Runtime agents: decompose kernel ownership into per-runtime Automerge peers

[rgbkrk]

Summary

Today, runtimed is monolithic — it manages kernels, receives Jupyter messages, and proxies kernel output (cell outputs, execution counts, kernel status) into the Automerge document. All of these writes are attributed to a single "runtimed" actor ID, making it impossible to distinguish "runtimed set up the document structure" from "the Python runtime produced this output."
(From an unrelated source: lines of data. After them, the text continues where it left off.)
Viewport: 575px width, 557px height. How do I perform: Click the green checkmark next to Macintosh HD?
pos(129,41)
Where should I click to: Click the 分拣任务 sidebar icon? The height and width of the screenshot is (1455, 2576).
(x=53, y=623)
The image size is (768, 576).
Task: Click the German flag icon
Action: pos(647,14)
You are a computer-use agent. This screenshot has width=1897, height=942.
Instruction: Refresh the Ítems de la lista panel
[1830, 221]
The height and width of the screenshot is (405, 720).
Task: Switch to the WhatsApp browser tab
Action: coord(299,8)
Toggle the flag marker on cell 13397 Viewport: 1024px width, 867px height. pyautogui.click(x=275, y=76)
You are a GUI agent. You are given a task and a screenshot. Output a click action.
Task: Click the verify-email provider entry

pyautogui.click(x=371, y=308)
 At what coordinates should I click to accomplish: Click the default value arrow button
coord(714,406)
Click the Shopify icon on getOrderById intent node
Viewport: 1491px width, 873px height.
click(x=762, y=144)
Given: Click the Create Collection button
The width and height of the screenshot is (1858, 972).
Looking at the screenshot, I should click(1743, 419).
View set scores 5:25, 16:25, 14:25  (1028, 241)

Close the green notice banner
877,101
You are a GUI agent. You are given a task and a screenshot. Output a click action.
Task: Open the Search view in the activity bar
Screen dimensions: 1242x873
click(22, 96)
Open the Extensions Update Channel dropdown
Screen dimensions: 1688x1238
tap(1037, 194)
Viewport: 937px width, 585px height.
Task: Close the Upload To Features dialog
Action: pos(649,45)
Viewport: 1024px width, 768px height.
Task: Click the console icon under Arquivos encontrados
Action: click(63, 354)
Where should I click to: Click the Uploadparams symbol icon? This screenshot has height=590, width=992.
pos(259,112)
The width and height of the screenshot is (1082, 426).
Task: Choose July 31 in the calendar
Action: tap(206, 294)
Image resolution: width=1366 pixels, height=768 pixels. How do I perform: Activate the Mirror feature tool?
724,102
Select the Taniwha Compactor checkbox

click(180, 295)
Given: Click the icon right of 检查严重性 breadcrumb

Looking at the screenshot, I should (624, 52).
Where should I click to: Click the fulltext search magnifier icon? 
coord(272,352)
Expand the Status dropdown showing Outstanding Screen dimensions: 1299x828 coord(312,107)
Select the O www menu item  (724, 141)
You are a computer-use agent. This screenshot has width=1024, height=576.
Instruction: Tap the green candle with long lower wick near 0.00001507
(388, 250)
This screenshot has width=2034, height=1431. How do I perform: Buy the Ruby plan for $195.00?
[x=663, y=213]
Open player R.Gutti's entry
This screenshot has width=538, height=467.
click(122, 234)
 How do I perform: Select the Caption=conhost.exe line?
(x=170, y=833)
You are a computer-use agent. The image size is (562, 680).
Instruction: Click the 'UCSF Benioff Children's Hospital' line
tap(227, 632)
The proposal is to introduce runtime agents — lightweight peers that each own a single kernel and participate as first-class Automerge peers on the notebook document.

Architecture

Current

┌─────────────────────────────────┐
│           runtimed              │
│  actor: "runtimed"              │
│                                 │
│  ┌───────────┐ ┌───────────┐   │
│  │ kernel A  │ │ kernel B  │   │
│  └───────────┘ └───────────┘   │
│        │              │         │
│  Jupyter msgs → CRDT writes    │
│  (all attributed to "runtimed")│
└─────────────────────────────────┘

Proposed

┌──────────────────────┐
│      runtimed        │
│  actor: "runtimed"   │
│  (coordinator/sync)  │
└──────┬───────┬───────┘
       │       │
┌──────┴──┐ ┌──┴──────┐
│ runtime │ │ runtime │
│ agent A │ │ agent B │
│ actor:  │ │ actor:  │
│ "runtime│ │ "runtime│
│ :python │ │ :deno   │
│ :<env>" │ │ :<env>" │
│         │ │         │
│ owns    │ │ owns    │
│ kernel  │ │ kernel  │
└─────────┘ └─────────┘

Each runtime agent:

• Is an Automerge peer with its own actor ID (e.g., runtime:python:<env-id>)
• Owns a kernel lifecycle (launch, restart, shutdown)
• Handles Jupyter protocol messages from its kernel
• Writes outputs, execution counts, and kernel status directly to the CRDT
• Syncs with runtimed via the existing Automerge sync protocol

runtimed becomes a coordinator:

• Manages rooms and peer sync
• Spawns/supervises runtime agents
• Handles notebook-level operations (persistence, file watching, trust)
• No longer directly handles kernel Jupyter messages

Benefits

• Per-runtime provenance for free: each agent's writes are naturally tagged with its own actor ID — no actor-switching needed
• Cleaner separation of concerns: runtimed doesn't need to know about Jupyter protocol details
• Foundation for heterogeneous runtimes: different runtime agents could implement different protocols (Jupyter, LSP, REPL, etc.)
• Independent scaling: runtime agents could run in separate processes or containers
• Fault isolation: a crashing kernel agent doesn't take down the coordinator

Prerequisites

• Meaningful Automerge actor IDs (edit provenance) — landed in the current provenance work
• Stable sync protocol between peers (the existing notebook-sync crate handles this)

Open questions

• Should runtime agents be threads, tasks, or separate processes?
• How does the agent learn which cells to execute? (Currently runtimed receives ExecuteCell requests from the protocol — the agent would need to subscribe to these.)
• How does the agent's sync state get bootstrapped? (Likely the same empty_with_actor → sync pattern the frontend uses.)
• Should the agent own the kernel environment setup (uv/conda) or just the running kernel?